一 前言
死锁其实是一个很有意思也很有挑战的技术问题,大概每个DBA和部分开发朋友都会在工作过程中遇见。关于死锁我会持续写一个系列的案例分析,希望能够对想了解死锁的朋友有所帮助。(以前案例都基于Mysql 5.7.12 事务级别RR)
二 背景知识
2.1 insert 锁机制 在分析死锁案例之前,我们先学习一下背景知识 insert 语句的加锁策略。我们先来看看官方定义:
"An insert intention lock is a type of gap lock set by INSERT operations prior to row insertion. This lock signals the intent to insert in such a way that multiple transactions inserting into the same index gap need not wait for each other if they are not inserting at the same position within the gap. Suppose that there are index records with values of 4 and 7. Separate transactions that attempt to insert values of 5 and 6, respectively, each lock the gap between 4 and 7 with insert intention locks prior to obtaining the exclusive lock on the inserted row, but do not block each other because the rows are nonconflicting."

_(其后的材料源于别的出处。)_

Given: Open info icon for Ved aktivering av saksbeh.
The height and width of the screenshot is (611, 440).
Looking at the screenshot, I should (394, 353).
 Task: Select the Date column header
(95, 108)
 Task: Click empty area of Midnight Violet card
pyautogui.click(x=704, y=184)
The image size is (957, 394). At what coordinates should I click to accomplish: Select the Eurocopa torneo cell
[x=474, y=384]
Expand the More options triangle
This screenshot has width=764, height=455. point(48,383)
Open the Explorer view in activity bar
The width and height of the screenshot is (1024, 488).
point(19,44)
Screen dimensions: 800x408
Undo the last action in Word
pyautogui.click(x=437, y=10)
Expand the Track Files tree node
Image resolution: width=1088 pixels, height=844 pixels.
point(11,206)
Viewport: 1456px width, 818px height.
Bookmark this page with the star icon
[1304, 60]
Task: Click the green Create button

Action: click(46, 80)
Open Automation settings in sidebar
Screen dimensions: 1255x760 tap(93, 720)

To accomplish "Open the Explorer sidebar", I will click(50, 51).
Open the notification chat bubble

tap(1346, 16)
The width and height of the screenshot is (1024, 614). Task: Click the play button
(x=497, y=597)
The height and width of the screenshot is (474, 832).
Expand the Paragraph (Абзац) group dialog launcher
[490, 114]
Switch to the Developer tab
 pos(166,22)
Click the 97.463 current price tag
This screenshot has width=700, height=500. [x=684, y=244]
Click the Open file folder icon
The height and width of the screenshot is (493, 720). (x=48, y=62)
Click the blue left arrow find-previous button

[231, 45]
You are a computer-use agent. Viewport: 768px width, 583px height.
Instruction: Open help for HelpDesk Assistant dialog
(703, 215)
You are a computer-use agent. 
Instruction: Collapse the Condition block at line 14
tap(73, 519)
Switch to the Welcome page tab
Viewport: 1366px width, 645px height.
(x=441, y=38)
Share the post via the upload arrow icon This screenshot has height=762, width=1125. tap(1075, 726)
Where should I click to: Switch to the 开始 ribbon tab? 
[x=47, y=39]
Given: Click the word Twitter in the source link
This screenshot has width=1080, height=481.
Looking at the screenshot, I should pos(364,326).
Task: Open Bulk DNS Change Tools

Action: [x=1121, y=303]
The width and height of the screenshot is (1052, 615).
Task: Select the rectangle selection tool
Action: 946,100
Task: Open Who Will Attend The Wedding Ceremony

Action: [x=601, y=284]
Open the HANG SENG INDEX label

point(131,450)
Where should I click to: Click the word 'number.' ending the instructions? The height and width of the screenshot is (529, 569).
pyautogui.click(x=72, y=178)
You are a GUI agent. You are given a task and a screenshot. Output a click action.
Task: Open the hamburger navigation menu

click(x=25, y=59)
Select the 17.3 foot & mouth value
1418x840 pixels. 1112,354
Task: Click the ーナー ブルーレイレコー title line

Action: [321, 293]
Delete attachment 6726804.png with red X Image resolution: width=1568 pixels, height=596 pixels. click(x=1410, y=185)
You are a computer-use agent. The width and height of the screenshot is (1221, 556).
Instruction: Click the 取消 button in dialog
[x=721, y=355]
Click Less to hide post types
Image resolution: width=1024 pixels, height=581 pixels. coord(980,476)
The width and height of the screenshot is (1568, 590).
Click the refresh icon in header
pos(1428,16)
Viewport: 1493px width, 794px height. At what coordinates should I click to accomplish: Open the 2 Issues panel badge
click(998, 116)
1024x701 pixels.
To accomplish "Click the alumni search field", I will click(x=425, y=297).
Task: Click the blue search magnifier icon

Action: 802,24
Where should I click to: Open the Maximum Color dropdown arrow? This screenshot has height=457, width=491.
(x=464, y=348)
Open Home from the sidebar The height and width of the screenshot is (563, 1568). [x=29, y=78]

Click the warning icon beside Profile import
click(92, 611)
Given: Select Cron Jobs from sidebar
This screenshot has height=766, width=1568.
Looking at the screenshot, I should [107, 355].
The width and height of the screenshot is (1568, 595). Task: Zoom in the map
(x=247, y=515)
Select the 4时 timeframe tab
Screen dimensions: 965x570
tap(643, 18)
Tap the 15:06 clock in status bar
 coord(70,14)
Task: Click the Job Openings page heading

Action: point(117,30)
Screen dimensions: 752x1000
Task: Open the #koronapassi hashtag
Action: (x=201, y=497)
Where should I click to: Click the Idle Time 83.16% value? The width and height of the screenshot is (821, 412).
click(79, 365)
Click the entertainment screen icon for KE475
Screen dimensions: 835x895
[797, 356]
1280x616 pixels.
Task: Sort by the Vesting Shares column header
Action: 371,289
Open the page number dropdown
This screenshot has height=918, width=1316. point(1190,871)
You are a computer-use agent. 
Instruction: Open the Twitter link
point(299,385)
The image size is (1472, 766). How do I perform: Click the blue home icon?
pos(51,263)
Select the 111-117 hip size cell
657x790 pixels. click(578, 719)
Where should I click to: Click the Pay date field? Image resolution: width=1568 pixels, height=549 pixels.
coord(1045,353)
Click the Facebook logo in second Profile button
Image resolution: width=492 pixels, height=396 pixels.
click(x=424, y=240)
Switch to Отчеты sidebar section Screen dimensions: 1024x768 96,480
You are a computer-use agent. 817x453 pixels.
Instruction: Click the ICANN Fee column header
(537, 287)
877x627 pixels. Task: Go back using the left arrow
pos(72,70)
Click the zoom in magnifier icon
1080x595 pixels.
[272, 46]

相信大部分的DBA同行都知道在事务执行insert的时候会申请一把插入意向锁(Insert Intention Lock)。在多事务并发写入不同数据记录至同一索引间隙的时候,并不需要等待其他事务完成,不会发生锁等待。 假设有一个索引记录包含键值4和7,不同的事务分别插入5和6(这里指没有锁冲突的情况下,两个开启两个事务分别插入5和6不会阻塞),每个事务都会产生一个加在4-7之间的插入意向锁,获取在插入行上的排它锁,但是不会被互相锁住,因为数据行并不冲突。 但是如果遇到唯一键呢?
"If a duplicate-key error occurs, a shared lock on the duplicate index record is set."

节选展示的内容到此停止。